We turned down Twig Street. Ahead the forest rose like a massive wall tinted with pale green. Here and there flowers bloomed. The buds in the rest of Atlanta were barely waking up.

"Are you seeing this?"

Andrea bared her teeth. "I'm seeing it. I hate this place. It smells wrong and strange shit jumps out of the bushes and tries to gnaw your legs off."

The only thing I could smell was the troll blood staining our shoes. Folklore said two things about trolls: they turned to stone at dawn and they regenerated. The troll definitely hadn't gotten the petrifying memo, but regeneration he performed with huge success. We'd ended up herding the beast back into the ruined bunker and then keeping him there until the PAD arrived. But now we were a grand richer. The road passed an enormous oak. Huge, its bark scarred, the massive tree towered over the street, and the Jeep careened and swayed as it rolled over the waves in the pavement made by its roots. The branches facing us shivered with narrow green leaves, still sticky from being rolled up in their buds, while the branches facing the forest were sheathed with bright green and clusters of long yellow threads, the oak flowers, busily sending pollen into the air.

A wooden sign sat by the oak roots. Letters cut the sign, sliced into the wood in sharp strokes.

SIBLEY

LIONS & TIGERS & BEARS

OH MY.

We rolled on, down the road. Brush rose on both sides of what once was a curvy subpision street. In the weak light of the overcast afternoon, the woods looked surprisingly ethereal, as if ready to float away. Tall trees touched with green moss vied for space. Small clumps of flowers bloomed in bright patches here and there: yellow dandelions, purple henbits, tiny white blossoms in a nest of green--they looked like hairy bitter cress, but I wasn't sure. My knowledge of herbs mostly broke down into two categories: those I could use for medicinal or magic purposes and those I could eat in a pinch.

A wide island of forsythia bushes flowered on the left in a froth of vivid yellow, as if dipped into whipped sunshine. On the right, a nameless vine dripped from the branches, threatening to spill delicate lavender flowers. Downright idyllic. You half expected Pooh Bear to waddle out through the brush.
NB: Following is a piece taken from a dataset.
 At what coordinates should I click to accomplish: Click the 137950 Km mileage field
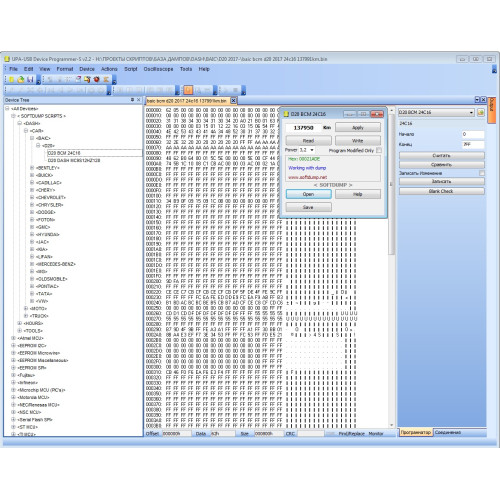click(303, 128)
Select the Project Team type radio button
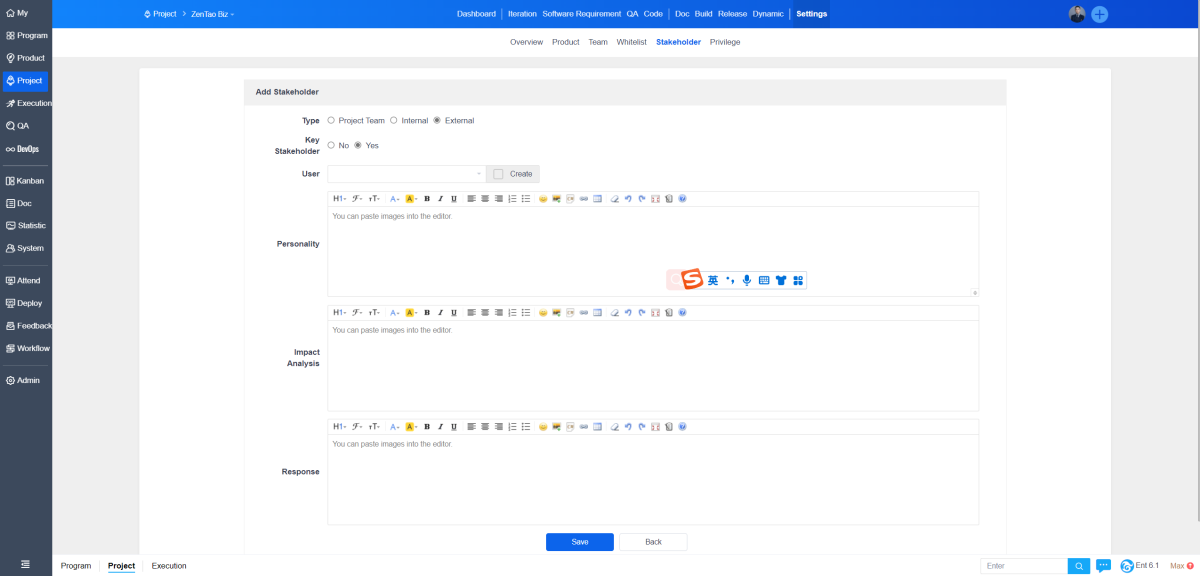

Of course, knowing Sibley, Pooh would open a mouth full of deep-water teeth and try to take a chunk out of our tires.

Andrea flipped open Rene's manila folder. "It says here the dead guard's name is Laurent de Harven, thirty-two years old, hair brown, eyes gray, four-year stint in the Army, MSDU unit, six years as a cop down in sunny Orlando, Florida, and four years with the Red Guard. Promoted once, to the rank of Specialist. Expert swordsman, prefers tactical blades. Krav Maga, black belt, Dan five." Andrea whistled. "Tough guy to kill."

"What else have we got?"

"Let's see, Guard in Charge: Shohan Henderson, Marines eight years, Guard eleven years, expert in a list of weapons a mile long. We can also look forward to meeting Debra Abrams, the shift supervisor; Mason Vaughn; and Rigoberto `Rig' Devara."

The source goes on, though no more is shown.